/---
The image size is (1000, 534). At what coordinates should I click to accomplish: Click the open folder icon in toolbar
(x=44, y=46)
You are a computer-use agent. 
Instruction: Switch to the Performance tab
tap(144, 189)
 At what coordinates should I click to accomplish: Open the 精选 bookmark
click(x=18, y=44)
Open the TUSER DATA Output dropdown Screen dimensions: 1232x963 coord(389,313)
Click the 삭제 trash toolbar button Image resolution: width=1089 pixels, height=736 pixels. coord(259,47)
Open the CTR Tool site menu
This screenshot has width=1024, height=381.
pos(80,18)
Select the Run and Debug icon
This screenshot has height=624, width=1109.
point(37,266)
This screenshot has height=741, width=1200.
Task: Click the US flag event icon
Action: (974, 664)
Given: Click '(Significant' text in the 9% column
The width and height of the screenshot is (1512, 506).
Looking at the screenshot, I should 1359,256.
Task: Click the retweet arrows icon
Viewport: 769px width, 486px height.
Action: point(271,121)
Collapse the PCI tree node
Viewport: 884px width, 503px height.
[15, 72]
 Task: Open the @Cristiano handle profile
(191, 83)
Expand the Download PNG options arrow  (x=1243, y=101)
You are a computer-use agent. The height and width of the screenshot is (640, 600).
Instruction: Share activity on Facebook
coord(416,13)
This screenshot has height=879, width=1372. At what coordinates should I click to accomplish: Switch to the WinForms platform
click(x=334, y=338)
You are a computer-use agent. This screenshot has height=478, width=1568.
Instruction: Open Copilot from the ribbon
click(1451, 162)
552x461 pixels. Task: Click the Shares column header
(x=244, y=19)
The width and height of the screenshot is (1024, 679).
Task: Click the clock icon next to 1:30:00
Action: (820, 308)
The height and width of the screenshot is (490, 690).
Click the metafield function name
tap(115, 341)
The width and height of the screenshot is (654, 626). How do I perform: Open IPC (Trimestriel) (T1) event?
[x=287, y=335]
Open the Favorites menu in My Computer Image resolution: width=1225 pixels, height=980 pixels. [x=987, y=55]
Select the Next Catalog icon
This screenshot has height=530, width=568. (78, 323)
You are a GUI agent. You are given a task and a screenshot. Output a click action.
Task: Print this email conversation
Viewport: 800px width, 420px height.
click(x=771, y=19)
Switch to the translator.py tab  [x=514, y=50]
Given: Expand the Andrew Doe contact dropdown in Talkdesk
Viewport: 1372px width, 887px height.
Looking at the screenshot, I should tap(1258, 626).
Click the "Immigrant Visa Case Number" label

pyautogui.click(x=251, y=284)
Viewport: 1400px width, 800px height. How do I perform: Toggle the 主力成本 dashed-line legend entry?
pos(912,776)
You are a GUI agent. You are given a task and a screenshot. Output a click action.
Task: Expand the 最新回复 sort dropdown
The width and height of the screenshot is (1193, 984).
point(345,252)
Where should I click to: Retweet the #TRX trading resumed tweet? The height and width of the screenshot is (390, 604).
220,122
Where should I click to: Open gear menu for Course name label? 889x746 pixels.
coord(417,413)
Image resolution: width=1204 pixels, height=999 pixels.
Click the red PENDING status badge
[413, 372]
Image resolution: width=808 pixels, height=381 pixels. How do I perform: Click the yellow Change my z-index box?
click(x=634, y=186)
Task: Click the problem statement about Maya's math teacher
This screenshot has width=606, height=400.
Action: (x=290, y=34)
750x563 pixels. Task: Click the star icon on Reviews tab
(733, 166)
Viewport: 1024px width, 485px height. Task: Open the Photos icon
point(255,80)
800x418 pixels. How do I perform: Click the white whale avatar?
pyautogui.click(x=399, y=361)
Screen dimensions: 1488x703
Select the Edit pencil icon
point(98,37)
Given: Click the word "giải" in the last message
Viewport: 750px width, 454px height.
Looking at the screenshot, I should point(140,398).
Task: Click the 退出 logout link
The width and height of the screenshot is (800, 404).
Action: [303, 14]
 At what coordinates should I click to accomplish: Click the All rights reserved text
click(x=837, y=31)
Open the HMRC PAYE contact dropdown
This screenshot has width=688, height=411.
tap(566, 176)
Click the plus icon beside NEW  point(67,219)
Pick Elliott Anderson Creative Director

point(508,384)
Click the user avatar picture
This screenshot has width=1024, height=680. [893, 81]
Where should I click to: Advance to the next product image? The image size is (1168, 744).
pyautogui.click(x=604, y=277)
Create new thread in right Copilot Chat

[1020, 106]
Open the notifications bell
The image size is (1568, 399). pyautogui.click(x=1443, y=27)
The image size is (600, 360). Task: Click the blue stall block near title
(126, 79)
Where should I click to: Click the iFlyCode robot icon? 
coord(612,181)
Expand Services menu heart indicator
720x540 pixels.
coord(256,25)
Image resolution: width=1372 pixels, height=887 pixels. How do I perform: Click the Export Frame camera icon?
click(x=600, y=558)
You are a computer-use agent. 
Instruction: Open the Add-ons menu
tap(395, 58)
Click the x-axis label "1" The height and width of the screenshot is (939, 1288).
\---
* **Assignment**:
In full and without any edits, output the material above.

* **Response to this task**:
The image size is (1000, 534). At what coordinates should I click to accomplish: Click the open folder icon in toolbar
(x=44, y=46)
You are a computer-use agent. 
Instruction: Switch to the Performance tab
tap(144, 189)
 At what coordinates should I click to accomplish: Open the 精选 bookmark
click(x=18, y=44)
Open the TUSER DATA Output dropdown Screen dimensions: 1232x963 coord(389,313)
Click the 삭제 trash toolbar button Image resolution: width=1089 pixels, height=736 pixels. coord(259,47)
Open the CTR Tool site menu
This screenshot has width=1024, height=381.
pos(80,18)
Select the Run and Debug icon
This screenshot has height=624, width=1109.
point(37,266)
This screenshot has height=741, width=1200.
Task: Click the US flag event icon
Action: (974, 664)
Given: Click '(Significant' text in the 9% column
The width and height of the screenshot is (1512, 506).
Looking at the screenshot, I should 1359,256.
Task: Click the retweet arrows icon
Viewport: 769px width, 486px height.
Action: point(271,121)
Collapse the PCI tree node
Viewport: 884px width, 503px height.
[15, 72]
 Task: Open the @Cristiano handle profile
(191, 83)
Expand the Download PNG options arrow  (x=1243, y=101)
You are a computer-use agent. The height and width of the screenshot is (640, 600).
Instruction: Share activity on Facebook
coord(416,13)
This screenshot has height=879, width=1372. At what coordinates should I click to accomplish: Switch to the WinForms platform
click(x=334, y=338)
You are a computer-use agent. This screenshot has height=478, width=1568.
Instruction: Open Copilot from the ribbon
click(1451, 162)
552x461 pixels. Task: Click the Shares column header
(x=244, y=19)
The width and height of the screenshot is (1024, 679).
Task: Click the clock icon next to 1:30:00
Action: (820, 308)
The height and width of the screenshot is (490, 690).
Click the metafield function name
tap(115, 341)
The width and height of the screenshot is (654, 626). How do I perform: Open IPC (Trimestriel) (T1) event?
[x=287, y=335]
Open the Favorites menu in My Computer Image resolution: width=1225 pixels, height=980 pixels. [x=987, y=55]
Select the Next Catalog icon
This screenshot has height=530, width=568. (78, 323)
You are a GUI agent. You are given a task and a screenshot. Output a click action.
Task: Print this email conversation
Viewport: 800px width, 420px height.
click(x=771, y=19)
Switch to the translator.py tab  [x=514, y=50]
Given: Expand the Andrew Doe contact dropdown in Talkdesk
Viewport: 1372px width, 887px height.
Looking at the screenshot, I should tap(1258, 626).
Click the "Immigrant Visa Case Number" label

pyautogui.click(x=251, y=284)
Viewport: 1400px width, 800px height. How do I perform: Toggle the 主力成本 dashed-line legend entry?
pos(912,776)
You are a GUI agent. You are given a task and a screenshot. Output a click action.
Task: Expand the 最新回复 sort dropdown
The width and height of the screenshot is (1193, 984).
point(345,252)
Where should I click to: Retweet the #TRX trading resumed tweet? The height and width of the screenshot is (390, 604).
220,122
Where should I click to: Open gear menu for Course name label? 889x746 pixels.
coord(417,413)
Image resolution: width=1204 pixels, height=999 pixels.
Click the red PENDING status badge
[413, 372]
Image resolution: width=808 pixels, height=381 pixels. How do I perform: Click the yellow Change my z-index box?
click(x=634, y=186)
Task: Click the problem statement about Maya's math teacher
This screenshot has width=606, height=400.
Action: (x=290, y=34)
750x563 pixels. Task: Click the star icon on Reviews tab
(733, 166)
Viewport: 1024px width, 485px height. Task: Open the Photos icon
point(255,80)
800x418 pixels. How do I perform: Click the white whale avatar?
pyautogui.click(x=399, y=361)
Screen dimensions: 1488x703
Select the Edit pencil icon
point(98,37)
Given: Click the word "giải" in the last message
Viewport: 750px width, 454px height.
Looking at the screenshot, I should point(140,398).
Task: Click the 退出 logout link
The width and height of the screenshot is (800, 404).
Action: [303, 14]
 At what coordinates should I click to accomplish: Click the All rights reserved text
click(x=837, y=31)
Open the HMRC PAYE contact dropdown
This screenshot has width=688, height=411.
tap(566, 176)
Click the plus icon beside NEW  point(67,219)
Pick Elliott Anderson Creative Director

point(508,384)
Click the user avatar picture
This screenshot has width=1024, height=680. [893, 81]
Where should I click to: Advance to the next product image? The image size is (1168, 744).
pyautogui.click(x=604, y=277)
Create new thread in right Copilot Chat

[1020, 106]
Open the notifications bell
The image size is (1568, 399). pyautogui.click(x=1443, y=27)
The image size is (600, 360). Task: Click the blue stall block near title
(126, 79)
Where should I click to: Click the iFlyCode robot icon? 
coord(612,181)
Expand Services menu heart indicator
720x540 pixels.
coord(256,25)
Image resolution: width=1372 pixels, height=887 pixels. How do I perform: Click the Export Frame camera icon?
click(x=600, y=558)
You are a computer-use agent. 
Instruction: Open the Add-ons menu
tap(395, 58)
Click the x-axis label "1" The height and width of the screenshot is (939, 1288).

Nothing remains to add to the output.